どういう意味なん

 朝食時のこと。

 最近また仕事を辞めてしまった私には時間がある。

 だから、朝から揚げ物をしたついでになすびの揚げびたしも作った。

 生姜とネギが合う。

 「やっぱり美味しいね」と言う私に夫が返す。

 「子供の時は食べれんかったのにな」


 子供のころはとした食感が苦手だった。

 だから、お麩なんかも嫌いで噛まずに飲み込んでいたのだけど、なすびはそうするには難しくて最も攻略困難な食材だった。

 働き出して初めての夏に転機は到来した。喘息の持病を持つ子供たちのサマーキャンプにスタッフとして参加した。緊張の反面、私にとっても人生初の沢登りがあったりして楽しかった。

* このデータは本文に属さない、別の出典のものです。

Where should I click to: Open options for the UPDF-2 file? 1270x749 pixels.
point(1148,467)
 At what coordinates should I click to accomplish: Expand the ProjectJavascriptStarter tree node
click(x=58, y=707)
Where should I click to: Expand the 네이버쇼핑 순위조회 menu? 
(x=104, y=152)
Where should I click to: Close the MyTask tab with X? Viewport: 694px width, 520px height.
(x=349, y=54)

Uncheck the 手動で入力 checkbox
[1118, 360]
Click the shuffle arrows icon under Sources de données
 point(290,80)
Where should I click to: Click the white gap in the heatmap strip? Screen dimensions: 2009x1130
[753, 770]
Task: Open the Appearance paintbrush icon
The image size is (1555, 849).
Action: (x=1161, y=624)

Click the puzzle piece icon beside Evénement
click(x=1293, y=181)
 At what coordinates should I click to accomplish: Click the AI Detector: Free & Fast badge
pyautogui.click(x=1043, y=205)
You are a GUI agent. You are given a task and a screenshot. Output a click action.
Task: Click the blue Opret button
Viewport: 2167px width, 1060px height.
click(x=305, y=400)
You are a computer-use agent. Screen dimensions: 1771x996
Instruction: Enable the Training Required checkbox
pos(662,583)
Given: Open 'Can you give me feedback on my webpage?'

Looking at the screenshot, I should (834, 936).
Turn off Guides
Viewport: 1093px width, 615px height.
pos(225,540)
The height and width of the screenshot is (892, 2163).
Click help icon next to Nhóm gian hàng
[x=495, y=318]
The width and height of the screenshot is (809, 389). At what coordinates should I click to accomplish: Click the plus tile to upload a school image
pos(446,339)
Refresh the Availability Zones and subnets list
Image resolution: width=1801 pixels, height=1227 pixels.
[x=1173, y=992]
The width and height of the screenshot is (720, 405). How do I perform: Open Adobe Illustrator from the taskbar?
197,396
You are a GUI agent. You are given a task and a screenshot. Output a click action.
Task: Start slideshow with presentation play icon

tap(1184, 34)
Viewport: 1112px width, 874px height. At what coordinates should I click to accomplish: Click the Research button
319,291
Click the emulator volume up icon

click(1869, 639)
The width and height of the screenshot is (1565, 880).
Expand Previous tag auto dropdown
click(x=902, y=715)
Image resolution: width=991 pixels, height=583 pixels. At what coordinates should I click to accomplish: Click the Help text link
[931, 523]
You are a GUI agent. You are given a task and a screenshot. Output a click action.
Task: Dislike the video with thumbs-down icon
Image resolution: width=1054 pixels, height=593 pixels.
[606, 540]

 だが、二日目だったか昼食になすびの煮物が登場した。しばらく見つめたがどうすることもできない。横にも前にも斜めにも無邪気な小学生の子供達がいる。大人の私が苦手だからと残すことはできない。

 覚悟を決めた。

 大きな口を開けなすびを放り込む。

「あれ、おいしい」

 想像していた不快感はなく、なすびのことを間違えて捉えていたことに初めて気づいた日だった。

 あれから40年、とまではいかないが今では大好きな食材だ。


 なすびの揚げびたしを口に入れながら言う。

 「食わず、食べずだったからね」

 あれ、何か違う。

 言い間違えた。

 でも、夫は何も突っ込んでこない。

 あれ、気づいていないのかな。

 夫の顔を見る。

 「どうしたん」不思議そうな顔をしている。

 ダメだ、なんだかツボにはまってしまった。

 笑いが止まらない。しんどい。

 なぜか理解しないままつられて夫も笑い出した。

 笑いすぎて食べられない。


 「食わず嫌いを、食わず食べずって言い間違えただけ」

 「どういう意味なん」

 「うーん、そのままかな」

 「わけわからん」

 「私もわからん」

 エネルギを費やした一日の始まりとなってしまった。